[AIM OF THE EXERCISE] Copy out the lines of the records from the one containing "Given: Select the Журнал событий tab" through the end of the records, inclusive, reproducing each line verbatim.
□ □ □
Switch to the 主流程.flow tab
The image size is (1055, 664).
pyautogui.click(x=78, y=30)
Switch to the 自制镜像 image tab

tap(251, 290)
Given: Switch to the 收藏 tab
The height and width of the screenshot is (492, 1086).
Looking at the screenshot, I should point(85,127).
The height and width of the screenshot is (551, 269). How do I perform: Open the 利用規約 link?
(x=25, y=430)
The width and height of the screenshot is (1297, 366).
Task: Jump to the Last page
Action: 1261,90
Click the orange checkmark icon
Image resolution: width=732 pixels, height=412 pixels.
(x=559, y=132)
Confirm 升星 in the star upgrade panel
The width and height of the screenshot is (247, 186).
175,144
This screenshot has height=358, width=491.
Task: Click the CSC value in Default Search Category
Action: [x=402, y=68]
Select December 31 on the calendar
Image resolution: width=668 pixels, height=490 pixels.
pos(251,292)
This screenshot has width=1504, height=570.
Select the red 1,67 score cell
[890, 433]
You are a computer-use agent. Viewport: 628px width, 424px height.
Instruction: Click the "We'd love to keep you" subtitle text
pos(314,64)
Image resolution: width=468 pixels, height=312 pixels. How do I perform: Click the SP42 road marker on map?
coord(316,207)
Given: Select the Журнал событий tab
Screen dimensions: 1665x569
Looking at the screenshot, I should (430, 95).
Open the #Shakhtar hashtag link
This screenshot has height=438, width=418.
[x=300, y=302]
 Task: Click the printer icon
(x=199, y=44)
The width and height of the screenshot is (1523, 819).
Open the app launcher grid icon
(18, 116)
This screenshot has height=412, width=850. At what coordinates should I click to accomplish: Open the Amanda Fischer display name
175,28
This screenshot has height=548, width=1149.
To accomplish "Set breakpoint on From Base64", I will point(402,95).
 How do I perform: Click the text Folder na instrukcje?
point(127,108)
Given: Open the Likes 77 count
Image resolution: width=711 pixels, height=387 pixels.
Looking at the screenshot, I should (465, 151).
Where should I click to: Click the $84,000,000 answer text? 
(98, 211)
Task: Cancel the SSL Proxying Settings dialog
□ □ □
[COMPLETE RESPONSE]
Given: Select the Журнал событий tab
Screen dimensions: 1665x569
Looking at the screenshot, I should (430, 95).
Open the #Shakhtar hashtag link
This screenshot has height=438, width=418.
[x=300, y=302]
 Task: Click the printer icon
(x=199, y=44)
The width and height of the screenshot is (1523, 819).
Open the app launcher grid icon
(18, 116)
This screenshot has height=412, width=850. At what coordinates should I click to accomplish: Open the Amanda Fischer display name
175,28
This screenshot has height=548, width=1149.
To accomplish "Set breakpoint on From Base64", I will point(402,95).
 How do I perform: Click the text Folder na instrukcje?
point(127,108)
Given: Open the Likes 77 count
Image resolution: width=711 pixels, height=387 pixels.
Looking at the screenshot, I should (465, 151).
Where should I click to: Click the $84,000,000 answer text? 
(98, 211)
Task: Cancel the SSL Proxying Settings dialog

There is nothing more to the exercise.